# EXTRACT PROVIDED:

The subsurface structure of this sharp, surface intensified front and trailing turbulent filaments is shown in Fig. 4. This ship crossing (A in Fig. 2) was made shortly before the front detaches from the internal bore in the radar image. The data have been placed into a cross shelf coordinate system (rotated 11° south of due east), centered at the peak horizontal temperature gradient. On the offshore side (left; negative cross-front distance values), the warm water exhibits a series of filamentous structures, while on the onshore (right) side, the near-surface water is of a more uniform temperature. Lateral temperature gradients (Fig. 4b) reveal this structure in more detail. At the front there is a sharp horizontal temperature gradient (~0.1°C m−1) throughout the 15-m depth range pictured. The temperature gradient of this front observed by the R/V Sproul bow chain (not shown) is of similar magnitude. The trailing filaments show up as bright features in the temperature gradient. Turbulence in the front and trailing filaments are visible through acoustic backscatter (Fig. 4c); here sound is likely directly scattering off the turbulent billows (e.g., Moum et al. 2003b). Average microstructure profiles of turbulent dissipation (Fig. 4d) ahead of (green) and within/trailing the front (blue) reveal a 10-fold increase in turbulence from 10- to 30-m depth.

Fig. 4.
Fig. 4.

Detailed front crossing as observed from the R/V Sally Ride. (a) Temperature as observed from the bow chain, placed in a reference frame centered at the front; positive cross-shore distance is toward the coast. (b) Along-track lateral gradients of bow chain temperature. (c) Acoustic backscatter intensity from the Biosonics echosounder. (d) Individual (thin) and average (thick) turbulent dissipation rate from three profiles ahead (onshore) of the front [green profiles, locations indicated with green triangles atop (a)], and six profiles at and trailing the front (blue).

Citation: Journal of Physical Oceanography 51, 11; 10.1175/JPO-D-21-0062.1

Expanding our view to the entire water column (Fig. 5, leftmost column), the full-depth transects of temperature, velocity and turbulent dissipation rate from this first ship crossing demonstrate that the feature shown in Fig. 4 has elements of both a sharp front and an onshore propagating internal bore. The sharp surface front is coincident with a depression bore of the type discussed in detail by McSweeney et al. (2020a,b). In the depression, the thermocline (yellow to blue transition color in the temperature panel) descends from 12 to 29 m deep from about 200 to −200 m (and 400 m in the offshore direction).

# SUPPLIED DATA:

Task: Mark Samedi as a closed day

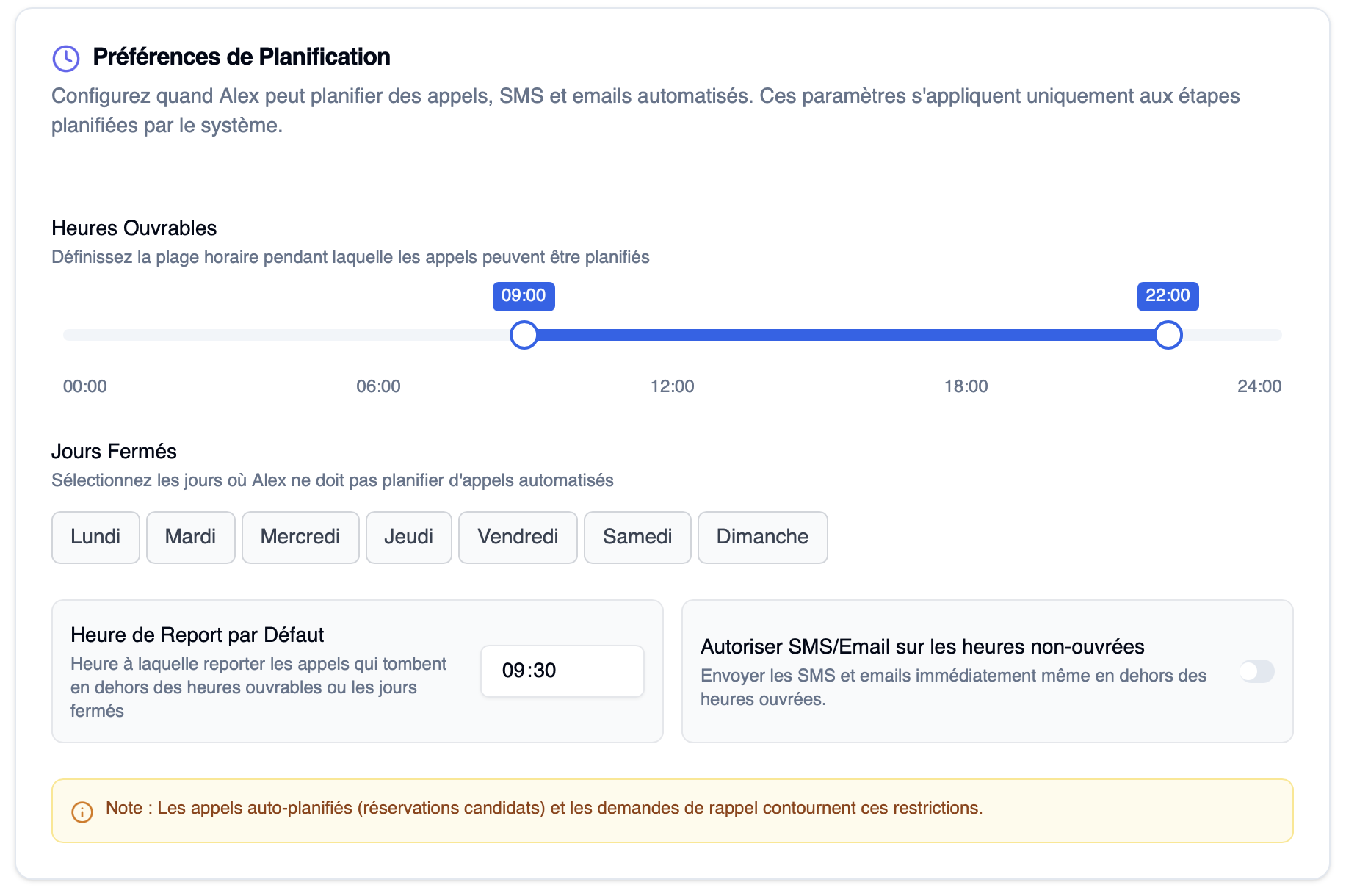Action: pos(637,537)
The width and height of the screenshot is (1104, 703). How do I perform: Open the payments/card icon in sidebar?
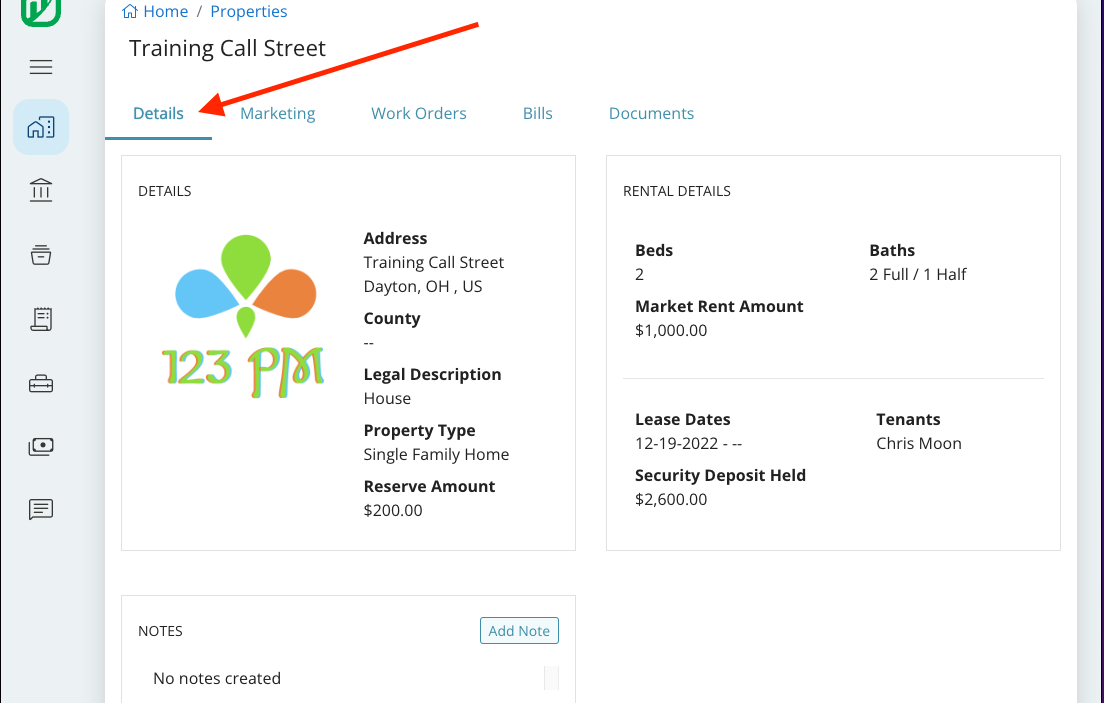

# WHAT THE TASK ASKS:
Write out the part of the ocean front passage from "Detailed front crossing" up to and including "the front (blue).". The lines are not needed for this work.

# WRITTEN RESPONSE:
Detailed front crossing as observed from the R/V Sally Ride. (a) Temperature as observed from the bow chain, placed in a reference frame centered at the front; positive cross-shore distance is toward the coast. (b) Along-track lateral gradients of bow chain temperature. (c) Acoustic backscatter intensity from the Biosonics echosounder. (d) Individual (thin) and average (thick) turbulent dissipation rate from three profiles ahead (onshore) of the front [green profiles, locations indicated with green triangles atop (a)], and six profiles at and trailing the front (blue).